YOUR TASK - Task for the records below: copy exactly, and only, the line containing "1270x952 pixels." and every line after it to the end, with pictures left out.

DATASET EXTRACT -
■ ■ ■
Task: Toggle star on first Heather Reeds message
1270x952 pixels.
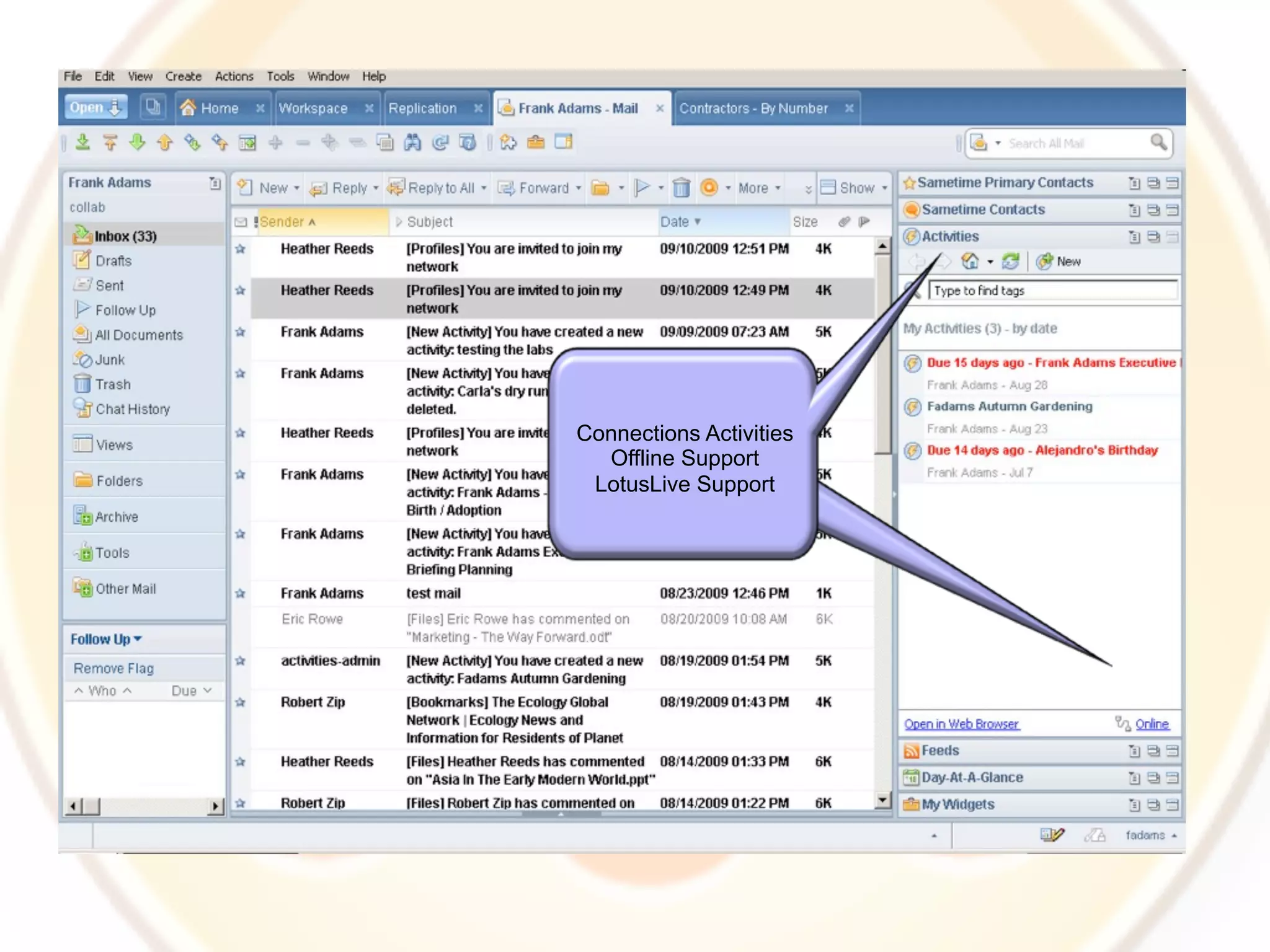Action: 241,249
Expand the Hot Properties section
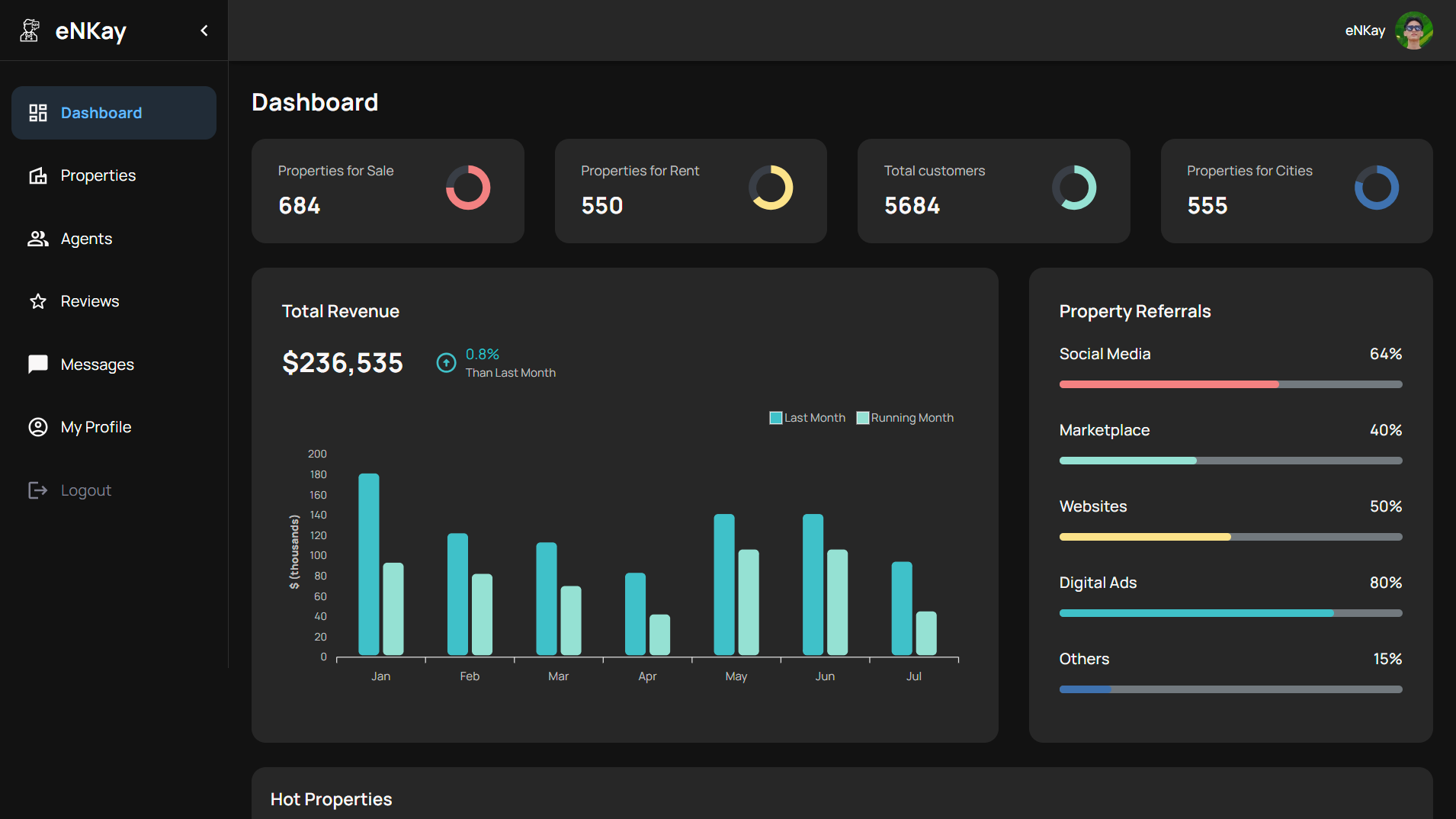The height and width of the screenshot is (819, 1456). 331,799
■ ■ ■
THE COMPLETED TASK -
1270x952 pixels.
Action: 241,249
Expand the Hot Properties section
The height and width of the screenshot is (819, 1456). 331,799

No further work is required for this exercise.